_Passage_
>>>

Another aspect of great importance in Hapkido is the use of Ki vital energy, which is extremely emphasized in training, through special exercises for its development. The use of Ki causes the Hapkido practitioner to gradually balance the use of his/her energy, avoiding physical wear and tear. Thus, he can fight fiercely against his/her opponents, without the use of all physical force. (Source: CALDAS JR, P. (et. al.). Hapkido: o caminho da energia coordenada. São Paulo: On Line, 2011, our traduction)
Types of techniques
Kompop Techniques (circular movement): Defense exercises in which our body makes circular movements instead of opposing the aggressor. The movement must be light and agile.
Techniques of breathing (tandjon ho hup): respiratory activities in order to increase the flow of energy (ki) of the body. Helps in oxygenation of the brain and lungs. Strengthens muscles and viscera.
Techniques of kicks (Tchagui): defense and attack with the use of the lower limbs.

<<<

_Dataset_
>>>

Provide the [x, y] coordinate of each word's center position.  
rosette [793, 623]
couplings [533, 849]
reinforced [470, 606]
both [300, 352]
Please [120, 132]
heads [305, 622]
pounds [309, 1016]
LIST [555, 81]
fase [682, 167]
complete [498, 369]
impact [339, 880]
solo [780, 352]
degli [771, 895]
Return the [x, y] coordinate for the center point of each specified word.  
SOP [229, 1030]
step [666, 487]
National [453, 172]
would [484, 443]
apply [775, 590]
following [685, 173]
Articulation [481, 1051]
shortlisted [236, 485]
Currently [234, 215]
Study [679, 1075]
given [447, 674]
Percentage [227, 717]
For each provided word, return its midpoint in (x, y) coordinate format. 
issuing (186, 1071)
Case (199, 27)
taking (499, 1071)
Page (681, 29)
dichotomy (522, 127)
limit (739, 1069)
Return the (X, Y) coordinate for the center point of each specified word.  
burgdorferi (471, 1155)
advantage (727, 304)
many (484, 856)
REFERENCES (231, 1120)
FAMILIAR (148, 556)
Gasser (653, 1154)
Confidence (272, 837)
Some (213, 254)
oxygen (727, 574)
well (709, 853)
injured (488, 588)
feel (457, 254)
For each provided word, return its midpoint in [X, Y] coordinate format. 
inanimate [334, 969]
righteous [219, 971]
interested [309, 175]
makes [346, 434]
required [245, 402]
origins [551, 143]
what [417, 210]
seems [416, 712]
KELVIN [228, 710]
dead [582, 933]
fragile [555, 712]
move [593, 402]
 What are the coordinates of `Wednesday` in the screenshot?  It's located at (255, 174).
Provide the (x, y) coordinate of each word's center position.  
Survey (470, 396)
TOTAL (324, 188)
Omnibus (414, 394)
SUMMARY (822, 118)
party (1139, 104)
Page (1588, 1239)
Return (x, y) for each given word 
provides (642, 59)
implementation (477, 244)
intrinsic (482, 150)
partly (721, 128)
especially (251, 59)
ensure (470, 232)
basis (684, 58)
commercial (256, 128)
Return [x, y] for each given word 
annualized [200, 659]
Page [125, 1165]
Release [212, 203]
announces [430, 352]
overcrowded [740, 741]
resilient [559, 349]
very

<<<

_Required task_
Continue the Hapkido passage, picking up directly after its last sentence.

_Exercise answer_
Napop (falls and bearings): exercises so that the student learns to fall without getting hurt.
Terigui (Techniques of beating): techniques of medium and short distances, like punches, elbows, knees, knife hand, among others. These techniques are critical in torsion and immobilization applications. After a blow in vital parts the opponent loses its strength and its concentration becoming an easy target.
Dondigui (throws): techniques of projections with the intention to take the opponent to the ground.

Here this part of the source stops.